President Barack Obama will announce on Monday he plans to send as many as 250 additional US troops to Syria, a sharp increase in the American presence working with local Syrian forces fighting Islamic State militants, US officials said.
The deployment, which will increase US forces in Syria to about 300, aims to accelerate recent gains against Islamic State and appears to reflect growing confidence in the ability of US-backed forces inside Syria and Iraq to claw back territory from the hardline Sunni Islamist group.
Obama will explain his decision in a speech at 11:25 am (0925 GMT) in Hanover, where he discussed the Syria crisis with German Chancellor Angela Merkel on Sunday. They will meet with other major European leaders after his remarks.
Islamic State, also known as ISIS or ISIL, controls the cities of Mosul in Iraq and Raqqa in Syria and is proving a potent threat abroad, claiming credit for major attacks in Paris in November and Brussels in March.
While Obama has resisted putting US troops into Syria, where a five-year civil war has killed at least 250,000 people, he sent 50 US special operations forces to Syria last year in what US officials described as a "counterterrorism" mission rather than an effort to tip the scales in the war.
His decision to boost those numbers was first reported by the Wall Street Journal on Sunday and confirmed an April 1 Reuters report that the Obama administration was considering a significant increase in US forces.
"He (Obama) intends to put in more ... forces to the tune of 250 in Syria," one US official said on Sunday, adding he was unable to break down how many of those would be special operations forces and how many might be medical or intelligence support personnel.
"The president has authorized a series of steps to increase support for our partners in the region, including Iraqi security forces as well as local Syrian forces who are taking the fight to ISIL," said a second Obama administration official.

BRIEF 1: From the Syria troop article, transcribe the stretch from "President Barack Obama" through "after his remarks.".
BRIEF 2: According to the Syria troop article, at what time is Obama's speech in Hanover scheduled?
BRIEF 3: List every city named in the Syria troop article.

DATASET EXTRACT:
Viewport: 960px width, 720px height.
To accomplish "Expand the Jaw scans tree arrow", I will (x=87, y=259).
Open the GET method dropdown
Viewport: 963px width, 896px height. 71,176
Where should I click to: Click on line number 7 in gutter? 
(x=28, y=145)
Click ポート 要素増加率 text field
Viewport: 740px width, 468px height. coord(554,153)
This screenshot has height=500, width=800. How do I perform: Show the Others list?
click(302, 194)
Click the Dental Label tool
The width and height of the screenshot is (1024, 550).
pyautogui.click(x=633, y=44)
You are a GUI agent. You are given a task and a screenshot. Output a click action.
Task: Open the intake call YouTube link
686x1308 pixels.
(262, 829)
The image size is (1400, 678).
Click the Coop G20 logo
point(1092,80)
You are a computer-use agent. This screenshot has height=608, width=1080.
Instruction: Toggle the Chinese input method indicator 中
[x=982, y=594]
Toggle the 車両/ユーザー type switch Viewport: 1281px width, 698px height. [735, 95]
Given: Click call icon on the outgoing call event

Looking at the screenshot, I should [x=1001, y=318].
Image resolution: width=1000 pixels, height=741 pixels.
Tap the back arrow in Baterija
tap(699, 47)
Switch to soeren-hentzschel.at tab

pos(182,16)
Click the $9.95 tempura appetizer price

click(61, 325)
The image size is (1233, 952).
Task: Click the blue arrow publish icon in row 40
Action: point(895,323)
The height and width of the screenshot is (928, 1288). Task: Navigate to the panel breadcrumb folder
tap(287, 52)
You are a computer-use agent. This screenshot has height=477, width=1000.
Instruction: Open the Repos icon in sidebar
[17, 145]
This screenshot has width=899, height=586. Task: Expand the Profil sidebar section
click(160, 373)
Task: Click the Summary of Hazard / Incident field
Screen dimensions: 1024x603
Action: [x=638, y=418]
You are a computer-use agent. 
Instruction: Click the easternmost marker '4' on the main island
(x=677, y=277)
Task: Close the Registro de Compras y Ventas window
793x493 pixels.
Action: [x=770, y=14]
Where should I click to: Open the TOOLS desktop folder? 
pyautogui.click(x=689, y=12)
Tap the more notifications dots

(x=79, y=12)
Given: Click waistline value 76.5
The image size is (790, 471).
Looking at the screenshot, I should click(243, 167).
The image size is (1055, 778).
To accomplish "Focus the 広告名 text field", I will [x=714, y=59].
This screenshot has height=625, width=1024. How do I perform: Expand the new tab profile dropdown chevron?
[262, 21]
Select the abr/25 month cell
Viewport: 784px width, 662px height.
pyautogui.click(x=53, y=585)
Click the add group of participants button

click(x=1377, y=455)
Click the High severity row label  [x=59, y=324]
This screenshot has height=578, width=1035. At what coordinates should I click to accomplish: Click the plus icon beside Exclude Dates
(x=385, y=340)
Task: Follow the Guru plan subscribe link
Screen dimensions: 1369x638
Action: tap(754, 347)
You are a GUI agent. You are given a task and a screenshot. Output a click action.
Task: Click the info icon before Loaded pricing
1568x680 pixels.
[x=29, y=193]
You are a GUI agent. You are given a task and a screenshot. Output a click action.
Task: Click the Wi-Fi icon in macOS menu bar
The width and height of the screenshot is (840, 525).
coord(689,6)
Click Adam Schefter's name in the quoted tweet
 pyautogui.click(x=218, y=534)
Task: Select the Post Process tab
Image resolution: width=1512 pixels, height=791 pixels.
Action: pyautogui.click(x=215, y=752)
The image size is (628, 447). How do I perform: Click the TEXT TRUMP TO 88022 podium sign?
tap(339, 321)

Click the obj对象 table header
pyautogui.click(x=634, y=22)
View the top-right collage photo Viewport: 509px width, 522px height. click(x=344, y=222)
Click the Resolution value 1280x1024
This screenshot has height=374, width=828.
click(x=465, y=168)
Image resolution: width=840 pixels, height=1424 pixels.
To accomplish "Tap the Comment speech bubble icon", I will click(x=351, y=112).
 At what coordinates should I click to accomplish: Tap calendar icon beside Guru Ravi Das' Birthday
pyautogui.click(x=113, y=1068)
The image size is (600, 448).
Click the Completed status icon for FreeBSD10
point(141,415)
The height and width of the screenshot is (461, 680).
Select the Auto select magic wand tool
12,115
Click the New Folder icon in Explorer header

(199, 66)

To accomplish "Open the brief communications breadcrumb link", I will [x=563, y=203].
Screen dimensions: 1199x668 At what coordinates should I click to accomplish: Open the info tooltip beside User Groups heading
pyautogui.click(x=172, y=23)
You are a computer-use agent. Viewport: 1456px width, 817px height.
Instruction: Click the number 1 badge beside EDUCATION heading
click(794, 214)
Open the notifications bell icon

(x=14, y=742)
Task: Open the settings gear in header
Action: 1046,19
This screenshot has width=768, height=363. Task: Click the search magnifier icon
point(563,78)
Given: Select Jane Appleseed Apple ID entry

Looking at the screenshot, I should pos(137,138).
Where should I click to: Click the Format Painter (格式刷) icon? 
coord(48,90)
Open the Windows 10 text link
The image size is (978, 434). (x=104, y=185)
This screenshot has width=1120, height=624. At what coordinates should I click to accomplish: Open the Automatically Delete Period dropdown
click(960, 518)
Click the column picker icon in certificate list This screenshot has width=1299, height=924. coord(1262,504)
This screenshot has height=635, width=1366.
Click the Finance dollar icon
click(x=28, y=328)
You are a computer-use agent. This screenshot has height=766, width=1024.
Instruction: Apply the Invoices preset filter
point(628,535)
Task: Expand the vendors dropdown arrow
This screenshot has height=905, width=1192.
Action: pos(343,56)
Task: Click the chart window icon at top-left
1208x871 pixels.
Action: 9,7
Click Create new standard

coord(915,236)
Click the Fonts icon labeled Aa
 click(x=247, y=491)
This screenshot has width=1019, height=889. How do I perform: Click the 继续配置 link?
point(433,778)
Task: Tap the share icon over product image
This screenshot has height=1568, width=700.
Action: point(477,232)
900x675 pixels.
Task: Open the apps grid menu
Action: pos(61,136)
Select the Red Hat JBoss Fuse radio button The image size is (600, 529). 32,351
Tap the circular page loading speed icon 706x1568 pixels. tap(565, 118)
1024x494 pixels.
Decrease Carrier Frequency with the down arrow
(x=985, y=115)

TASK RESPONSE 1:
President Barack Obama will announce on Monday he plans to send as many as 250 additional US troops to Syria, a sharp increase in the American presence working with local Syrian forces fighting Islamic State militants, US officials said.
The deployment, which will increase US forces in Syria to about 300, aims to accelerate recent gains against Islamic State and appears to reflect growing confidence in the ability of US-backed forces inside Syria and Iraq to claw back territory from the hardline Sunni Islamist group.
Obama will explain his decision in a speech at 11:25 am (0925 GMT) in Hanover, where he discussed the Syria crisis with German Chancellor Angela Merkel on Sunday. They will meet with other major European leaders after his remarks.

TASK RESPONSE 2: 11:25 am (0925 GMT)

TASK RESPONSE 3: Hanover, Mosul, Raqqa, Paris, Brussels